In my first post, I introduced you to the two main ideas I have for this blog. One of which is to dig up some old R scripts on my laptop and go through them, reflecting on what was difficult for me back then and how I tried to overcome my difficulties. If you want to know more about why I am doing this, feel free to check out the old post. Because once, I want to try and not ramble too much. So let’s do some aRcheology. Haha.
(I’ll stop with the capitalizing the R thing right now.)

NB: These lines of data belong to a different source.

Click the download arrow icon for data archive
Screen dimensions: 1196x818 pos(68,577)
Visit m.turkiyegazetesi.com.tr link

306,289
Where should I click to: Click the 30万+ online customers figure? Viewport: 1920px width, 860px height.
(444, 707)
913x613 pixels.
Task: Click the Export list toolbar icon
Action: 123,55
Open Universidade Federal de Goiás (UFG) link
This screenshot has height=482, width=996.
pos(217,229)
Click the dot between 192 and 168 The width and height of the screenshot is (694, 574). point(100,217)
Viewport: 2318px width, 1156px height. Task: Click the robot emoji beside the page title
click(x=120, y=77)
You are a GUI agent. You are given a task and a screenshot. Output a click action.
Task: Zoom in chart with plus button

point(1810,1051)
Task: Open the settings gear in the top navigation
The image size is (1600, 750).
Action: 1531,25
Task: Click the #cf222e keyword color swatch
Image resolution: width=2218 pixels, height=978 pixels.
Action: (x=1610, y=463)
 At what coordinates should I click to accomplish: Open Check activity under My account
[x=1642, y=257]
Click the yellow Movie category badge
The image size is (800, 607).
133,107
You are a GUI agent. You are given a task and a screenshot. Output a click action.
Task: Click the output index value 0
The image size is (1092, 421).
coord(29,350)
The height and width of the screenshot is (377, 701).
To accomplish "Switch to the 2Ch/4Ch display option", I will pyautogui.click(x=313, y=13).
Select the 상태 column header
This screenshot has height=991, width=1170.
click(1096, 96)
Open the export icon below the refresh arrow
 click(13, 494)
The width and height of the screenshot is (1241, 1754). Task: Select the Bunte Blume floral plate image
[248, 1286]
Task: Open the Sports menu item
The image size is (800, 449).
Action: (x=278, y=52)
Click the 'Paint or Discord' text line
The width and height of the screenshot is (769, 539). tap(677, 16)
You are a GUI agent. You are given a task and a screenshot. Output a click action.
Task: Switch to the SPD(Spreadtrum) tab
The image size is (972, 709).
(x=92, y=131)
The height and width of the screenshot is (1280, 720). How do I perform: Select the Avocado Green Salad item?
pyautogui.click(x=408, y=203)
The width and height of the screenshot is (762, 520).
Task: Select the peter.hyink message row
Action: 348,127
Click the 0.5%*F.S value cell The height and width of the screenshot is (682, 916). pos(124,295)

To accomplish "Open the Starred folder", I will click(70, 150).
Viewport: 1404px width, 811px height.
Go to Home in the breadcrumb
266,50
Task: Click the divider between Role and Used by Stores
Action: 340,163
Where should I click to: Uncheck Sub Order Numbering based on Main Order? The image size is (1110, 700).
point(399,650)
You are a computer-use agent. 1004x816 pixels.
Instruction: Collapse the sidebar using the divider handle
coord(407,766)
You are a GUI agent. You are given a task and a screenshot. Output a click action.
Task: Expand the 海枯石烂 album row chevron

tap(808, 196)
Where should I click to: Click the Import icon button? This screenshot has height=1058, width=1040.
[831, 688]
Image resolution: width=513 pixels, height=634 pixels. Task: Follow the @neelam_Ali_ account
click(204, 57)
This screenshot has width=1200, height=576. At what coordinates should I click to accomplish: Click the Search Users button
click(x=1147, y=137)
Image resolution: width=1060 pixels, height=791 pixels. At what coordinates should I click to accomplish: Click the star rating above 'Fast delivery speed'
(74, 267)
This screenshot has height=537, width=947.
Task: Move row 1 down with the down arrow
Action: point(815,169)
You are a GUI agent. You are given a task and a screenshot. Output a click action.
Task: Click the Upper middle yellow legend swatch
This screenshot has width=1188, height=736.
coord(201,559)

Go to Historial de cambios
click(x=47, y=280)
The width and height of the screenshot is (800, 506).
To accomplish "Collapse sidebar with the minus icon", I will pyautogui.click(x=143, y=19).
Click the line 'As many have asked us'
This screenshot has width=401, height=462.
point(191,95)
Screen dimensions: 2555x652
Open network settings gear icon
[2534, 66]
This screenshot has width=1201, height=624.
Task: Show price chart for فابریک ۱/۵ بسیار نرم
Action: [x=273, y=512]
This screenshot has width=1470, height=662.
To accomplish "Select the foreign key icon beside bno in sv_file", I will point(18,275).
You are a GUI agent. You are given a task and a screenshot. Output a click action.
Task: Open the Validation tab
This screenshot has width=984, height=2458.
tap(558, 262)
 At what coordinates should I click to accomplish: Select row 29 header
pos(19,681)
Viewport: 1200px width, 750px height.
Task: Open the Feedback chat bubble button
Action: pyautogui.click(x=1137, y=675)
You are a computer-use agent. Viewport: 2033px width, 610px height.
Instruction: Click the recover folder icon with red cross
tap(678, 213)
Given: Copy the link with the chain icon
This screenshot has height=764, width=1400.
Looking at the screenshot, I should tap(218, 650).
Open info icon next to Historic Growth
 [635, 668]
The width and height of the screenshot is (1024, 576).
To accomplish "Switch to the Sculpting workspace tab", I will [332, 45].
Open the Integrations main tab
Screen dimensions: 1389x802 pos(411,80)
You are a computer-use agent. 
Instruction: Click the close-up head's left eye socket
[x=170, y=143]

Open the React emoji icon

I started learning R back at university in an introductory lecture on “survey research” (German: Umfrageforschung) in my second university year the winter term 2012 - 2013. The lecture was part of a specialization on survey research which was marketed to us as the way to go if you were interested in doing the quantitative stuff. Which I definitely was after the two introductory lectures to methods and statistics. So I decided to join and spend my third semester basically reading and absorbing all of the great Groves et al.’s Survey Methodology1. And
learning trying to learn R in the accompanying R class.
Today’s R script are notes / first steps in R from the very first of the sessions of this R class2.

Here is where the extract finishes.